Repeat each record word for word.

* _Task data_
____
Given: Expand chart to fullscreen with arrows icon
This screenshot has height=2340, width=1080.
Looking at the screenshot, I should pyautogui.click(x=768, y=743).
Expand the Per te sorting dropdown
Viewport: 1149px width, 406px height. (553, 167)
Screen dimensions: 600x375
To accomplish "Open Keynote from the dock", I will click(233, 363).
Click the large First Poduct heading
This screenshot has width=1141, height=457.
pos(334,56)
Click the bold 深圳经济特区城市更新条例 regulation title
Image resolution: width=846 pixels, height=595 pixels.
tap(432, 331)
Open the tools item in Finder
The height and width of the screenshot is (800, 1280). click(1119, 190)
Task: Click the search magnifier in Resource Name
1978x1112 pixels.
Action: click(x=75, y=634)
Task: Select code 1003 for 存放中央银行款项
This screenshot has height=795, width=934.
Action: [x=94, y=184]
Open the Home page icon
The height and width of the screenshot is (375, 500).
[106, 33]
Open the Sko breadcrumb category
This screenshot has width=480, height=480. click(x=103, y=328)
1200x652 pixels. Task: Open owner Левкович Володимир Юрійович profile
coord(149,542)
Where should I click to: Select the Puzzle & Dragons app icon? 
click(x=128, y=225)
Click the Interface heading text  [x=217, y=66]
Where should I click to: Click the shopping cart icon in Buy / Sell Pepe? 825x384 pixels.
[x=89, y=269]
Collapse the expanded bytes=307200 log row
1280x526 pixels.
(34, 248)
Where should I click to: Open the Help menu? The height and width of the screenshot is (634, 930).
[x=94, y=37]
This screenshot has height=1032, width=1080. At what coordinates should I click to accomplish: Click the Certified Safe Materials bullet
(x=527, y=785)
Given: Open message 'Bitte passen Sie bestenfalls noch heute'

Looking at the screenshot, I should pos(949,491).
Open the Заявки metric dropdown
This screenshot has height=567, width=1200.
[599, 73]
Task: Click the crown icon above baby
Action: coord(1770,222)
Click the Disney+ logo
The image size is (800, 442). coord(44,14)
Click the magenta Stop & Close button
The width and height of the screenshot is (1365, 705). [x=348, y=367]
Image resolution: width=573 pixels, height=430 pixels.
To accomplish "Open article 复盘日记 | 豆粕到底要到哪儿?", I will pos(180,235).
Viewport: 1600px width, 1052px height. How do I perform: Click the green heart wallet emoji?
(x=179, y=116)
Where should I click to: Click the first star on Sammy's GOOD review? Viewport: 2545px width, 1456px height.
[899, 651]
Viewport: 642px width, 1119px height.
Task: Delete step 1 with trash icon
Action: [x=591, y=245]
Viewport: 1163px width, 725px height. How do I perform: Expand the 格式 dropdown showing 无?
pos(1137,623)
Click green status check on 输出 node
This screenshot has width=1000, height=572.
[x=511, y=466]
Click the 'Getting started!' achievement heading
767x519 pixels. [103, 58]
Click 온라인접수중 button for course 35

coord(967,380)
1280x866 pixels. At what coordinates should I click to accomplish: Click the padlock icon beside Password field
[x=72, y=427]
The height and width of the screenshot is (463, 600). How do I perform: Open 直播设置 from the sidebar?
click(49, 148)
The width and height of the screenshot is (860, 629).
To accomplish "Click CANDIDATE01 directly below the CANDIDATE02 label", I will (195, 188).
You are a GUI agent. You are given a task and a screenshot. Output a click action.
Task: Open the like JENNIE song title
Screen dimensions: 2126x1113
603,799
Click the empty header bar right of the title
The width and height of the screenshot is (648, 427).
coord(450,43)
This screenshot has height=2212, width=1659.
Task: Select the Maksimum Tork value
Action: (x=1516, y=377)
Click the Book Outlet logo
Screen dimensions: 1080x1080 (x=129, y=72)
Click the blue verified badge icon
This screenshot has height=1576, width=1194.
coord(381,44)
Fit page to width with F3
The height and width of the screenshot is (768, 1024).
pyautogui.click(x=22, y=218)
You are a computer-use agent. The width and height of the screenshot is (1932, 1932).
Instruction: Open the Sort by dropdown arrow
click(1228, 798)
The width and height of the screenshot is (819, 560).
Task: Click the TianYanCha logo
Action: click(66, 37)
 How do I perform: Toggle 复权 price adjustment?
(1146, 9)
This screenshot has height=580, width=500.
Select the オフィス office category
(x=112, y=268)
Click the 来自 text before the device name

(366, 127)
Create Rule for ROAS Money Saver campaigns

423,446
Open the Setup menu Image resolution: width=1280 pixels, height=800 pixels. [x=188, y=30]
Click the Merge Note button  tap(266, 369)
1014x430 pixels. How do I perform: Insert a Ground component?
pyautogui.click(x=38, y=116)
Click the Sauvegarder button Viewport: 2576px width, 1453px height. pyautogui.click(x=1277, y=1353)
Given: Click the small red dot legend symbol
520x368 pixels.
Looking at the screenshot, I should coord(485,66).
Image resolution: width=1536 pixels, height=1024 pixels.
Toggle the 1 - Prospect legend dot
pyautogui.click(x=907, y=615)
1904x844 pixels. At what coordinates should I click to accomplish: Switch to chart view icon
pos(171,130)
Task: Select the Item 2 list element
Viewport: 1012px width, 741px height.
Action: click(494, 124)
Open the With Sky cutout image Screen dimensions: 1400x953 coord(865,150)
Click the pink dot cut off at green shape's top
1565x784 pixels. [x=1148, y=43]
____
* _Expected answer_
Given: Expand chart to fullscreen with arrows icon
This screenshot has height=2340, width=1080.
Looking at the screenshot, I should pyautogui.click(x=768, y=743).
Expand the Per te sorting dropdown
Viewport: 1149px width, 406px height. (553, 167)
Screen dimensions: 600x375
To accomplish "Open Keynote from the dock", I will click(233, 363).
Click the large First Poduct heading
This screenshot has width=1141, height=457.
pos(334,56)
Click the bold 深圳经济特区城市更新条例 regulation title
Image resolution: width=846 pixels, height=595 pixels.
tap(432, 331)
Open the tools item in Finder
The height and width of the screenshot is (800, 1280). click(1119, 190)
Task: Click the search magnifier in Resource Name
1978x1112 pixels.
Action: click(x=75, y=634)
Task: Select code 1003 for 存放中央银行款项
This screenshot has height=795, width=934.
Action: [x=94, y=184]
Open the Home page icon
The height and width of the screenshot is (375, 500).
[106, 33]
Open the Sko breadcrumb category
This screenshot has width=480, height=480. click(x=103, y=328)
1200x652 pixels. Task: Open owner Левкович Володимир Юрійович profile
coord(149,542)
Where should I click to: Select the Puzzle & Dragons app icon? 
click(x=128, y=225)
Click the Interface heading text  [x=217, y=66]
Where should I click to: Click the shopping cart icon in Buy / Sell Pepe? 825x384 pixels.
[x=89, y=269]
Collapse the expanded bytes=307200 log row
1280x526 pixels.
(34, 248)
Where should I click to: Open the Help menu? The height and width of the screenshot is (634, 930).
[x=94, y=37]
This screenshot has height=1032, width=1080. At what coordinates should I click to accomplish: Click the Certified Safe Materials bullet
(x=527, y=785)
Given: Open message 'Bitte passen Sie bestenfalls noch heute'

Looking at the screenshot, I should pos(949,491).
Open the Заявки metric dropdown
This screenshot has height=567, width=1200.
[599, 73]
Task: Click the crown icon above baby
Action: coord(1770,222)
Click the Disney+ logo
The image size is (800, 442). coord(44,14)
Click the magenta Stop & Close button
The width and height of the screenshot is (1365, 705). [x=348, y=367]
Image resolution: width=573 pixels, height=430 pixels.
To accomplish "Open article 复盘日记 | 豆粕到底要到哪儿?", I will pos(180,235).
Viewport: 1600px width, 1052px height. How do I perform: Click the green heart wallet emoji?
(x=179, y=116)
Where should I click to: Click the first star on Sammy's GOOD review? Viewport: 2545px width, 1456px height.
[899, 651]
Viewport: 642px width, 1119px height.
Task: Delete step 1 with trash icon
Action: [x=591, y=245]
Viewport: 1163px width, 725px height. How do I perform: Expand the 格式 dropdown showing 无?
pos(1137,623)
Click green status check on 输出 node
This screenshot has width=1000, height=572.
[x=511, y=466]
Click the 'Getting started!' achievement heading
767x519 pixels. [103, 58]
Click 온라인접수중 button for course 35

coord(967,380)
1280x866 pixels. At what coordinates should I click to accomplish: Click the padlock icon beside Password field
[x=72, y=427]
The height and width of the screenshot is (463, 600). How do I perform: Open 直播设置 from the sidebar?
click(49, 148)
The width and height of the screenshot is (860, 629).
To accomplish "Click CANDIDATE01 directly below the CANDIDATE02 label", I will (195, 188).
You are a GUI agent. You are given a task and a screenshot. Output a click action.
Task: Open the like JENNIE song title
Screen dimensions: 2126x1113
603,799
Click the empty header bar right of the title
The width and height of the screenshot is (648, 427).
coord(450,43)
This screenshot has height=2212, width=1659.
Task: Select the Maksimum Tork value
Action: (x=1516, y=377)
Click the Book Outlet logo
Screen dimensions: 1080x1080 (x=129, y=72)
Click the blue verified badge icon
This screenshot has height=1576, width=1194.
coord(381,44)
Fit page to width with F3
The height and width of the screenshot is (768, 1024).
pyautogui.click(x=22, y=218)
You are a computer-use agent. The width and height of the screenshot is (1932, 1932).
Instruction: Open the Sort by dropdown arrow
click(1228, 798)
The width and height of the screenshot is (819, 560).
Task: Click the TianYanCha logo
Action: click(66, 37)
 How do I perform: Toggle 复权 price adjustment?
(1146, 9)
This screenshot has height=580, width=500.
Select the オフィス office category
(x=112, y=268)
Click the 来自 text before the device name

(366, 127)
Create Rule for ROAS Money Saver campaigns

423,446
Open the Setup menu Image resolution: width=1280 pixels, height=800 pixels. [x=188, y=30]
Click the Merge Note button  tap(266, 369)
1014x430 pixels. How do I perform: Insert a Ground component?
pyautogui.click(x=38, y=116)
Click the Sauvegarder button Viewport: 2576px width, 1453px height. pyautogui.click(x=1277, y=1353)
Given: Click the small red dot legend symbol
520x368 pixels.
Looking at the screenshot, I should coord(485,66).
Image resolution: width=1536 pixels, height=1024 pixels.
Toggle the 1 - Prospect legend dot
pyautogui.click(x=907, y=615)
1904x844 pixels. At what coordinates should I click to accomplish: Switch to chart view icon
pos(171,130)
Task: Select the Item 2 list element
Viewport: 1012px width, 741px height.
Action: click(494, 124)
Open the With Sky cutout image Screen dimensions: 1400x953 coord(865,150)
Click the pink dot cut off at green shape's top
1565x784 pixels. [x=1148, y=43]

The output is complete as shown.